### Material for this exercise ###

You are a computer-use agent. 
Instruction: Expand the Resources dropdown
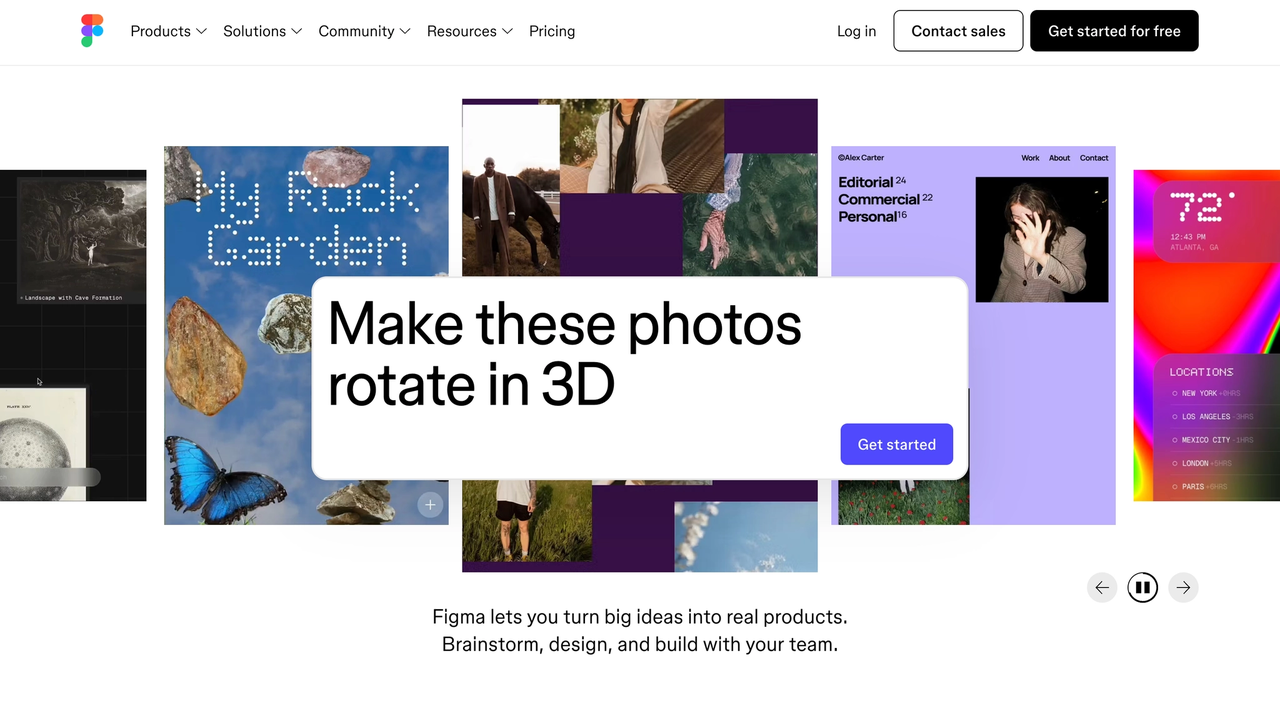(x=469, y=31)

###
### Material for this exercise ###

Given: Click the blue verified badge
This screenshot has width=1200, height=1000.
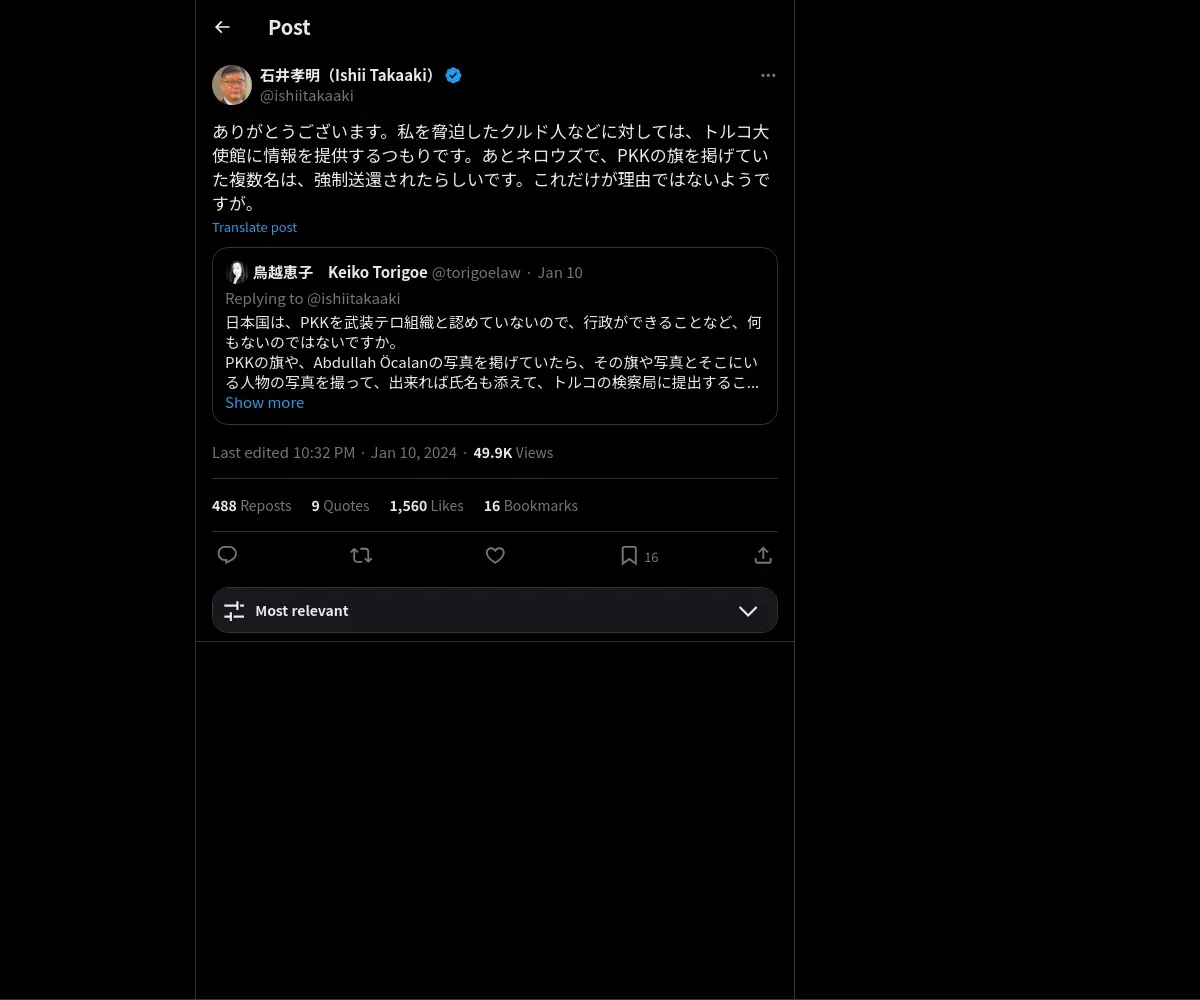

###
### Material for this exercise ###

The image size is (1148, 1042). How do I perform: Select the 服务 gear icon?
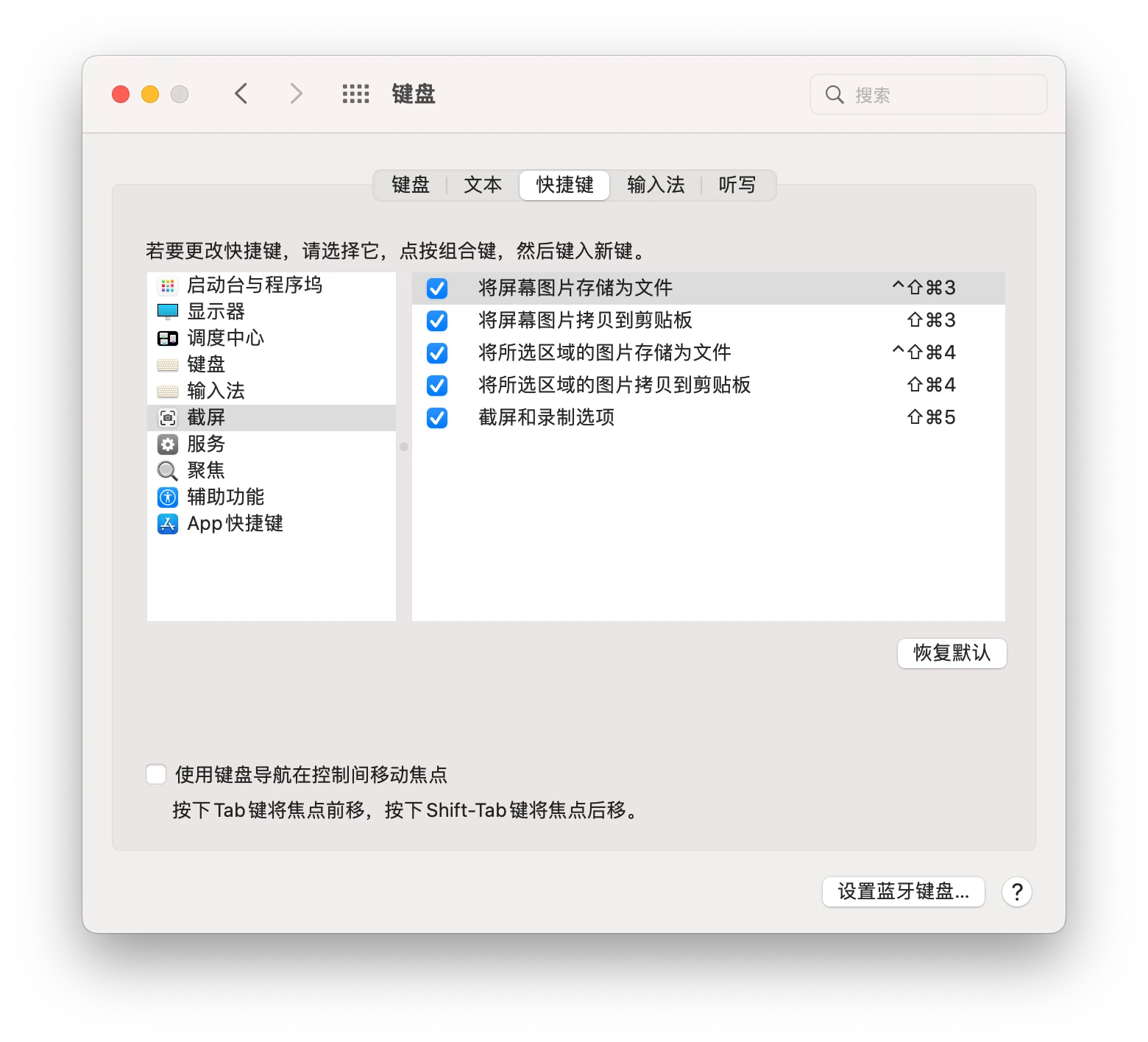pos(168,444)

###

Problem statement » Everything from the line with "Given: Click the blue verified badge" through the line with "This screenshot has width=1200, height=1000." should be written out exactly as it appears above, end lines included, and nothing outside that range.

Reply »
Given: Click the blue verified badge
This screenshot has width=1200, height=1000.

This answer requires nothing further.